In Catania and Palermo you'll see the white smoke wafting into the crisp evening air in busier squares from October through March. Hardly anybody roasts them at home.

Chestnuts are regarded as a European food popularized during the Middle Ages. Related to the oak and the beech, the genus castanea is Eurasian and North American. Edible European varieties are of the so-called sweet chestnut (castanea sativa), introduced in antiquity from Asia Minor, probably by prehistoric neolithic farmers. The ancient Greeks and Romans subsequently introduced them over a wider range of cultivation, extending into Britain and northeastern Gaul (France). Its hard wood is highly prized, and chestnut trees seem to live forever.
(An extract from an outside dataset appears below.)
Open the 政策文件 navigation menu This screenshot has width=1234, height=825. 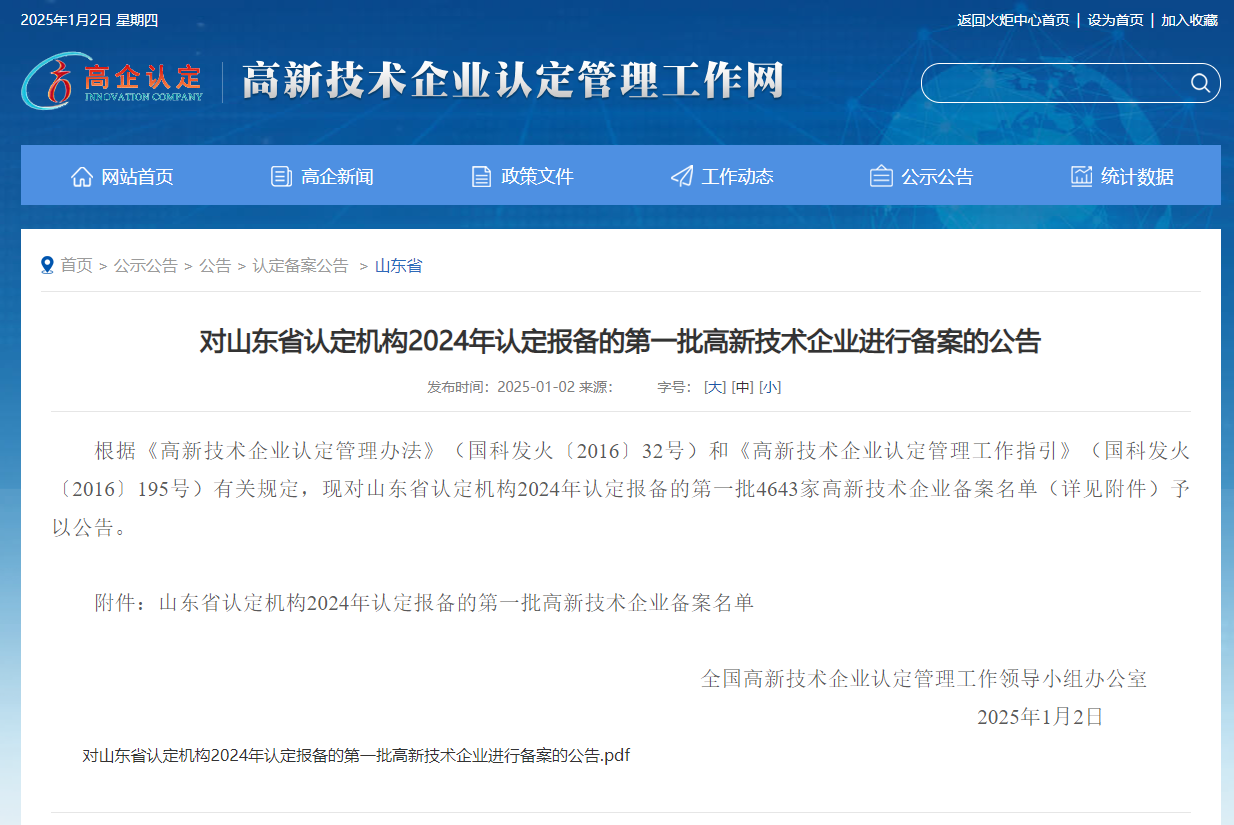coord(537,177)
One of the oldest trees in Europe is a chestnut tree in eastern Sicily, the Hundred Horse Chestnut outside Sant'Alfio in the Etna region, estimated to be well over two thousand years old. It is certainly the oldest in Italy, its documented history dating from the fifteenth century, and it also happens to be one of the largest (widest) trees in Europe. However, Italy's principal chestnut-growing region ranges from Mugello in Tuscany northward into Liguria and Piedmont. Almonds and hazelnuts are far more common in Sicilian cuisine nowadays; chestnut flour, formerly popular in making a certain kind of Sicilian bread, is rare in Sicilian cookery.

Castagno, Castagnaro, Castagnolo and various Sicilian surnames seem to reflect the profession of "chestnut grower" and it appears that there were far more chestnut trees in Sicily a few centuries ago than there are today. There were also more oaks, though truffles are still found in the Nebrodi region. However, the term castano also refers to the color brown or reddish "chestnut" brown. A chestnut orchard is a castagneto or (in Sicilian) a castagnitu. In the Etna region, not too far from the ancient chestnut tree, is a town called Trecastagni (literally "three chestnut trees") named for the trees that were once abundant there.

Chestnuts are rich in various minerals, especially potassium, phosphorus, magnesium and calcium. Unlike most nuts, they contain a substantial quantity of ascorbic acid (Vitamin C). They can, in theory, be eaten raw.

Oddly enough, while marrons glacé are considered something of a luxury today, chestnuts were historically viewed as poor food for poor people. That image seems to be changing.

About the Author: Roberta Gangi has written numerous articles and one book dealing with Italian cultural and culinary history, and a number of food and wine articles for Best of Sicily Magazine.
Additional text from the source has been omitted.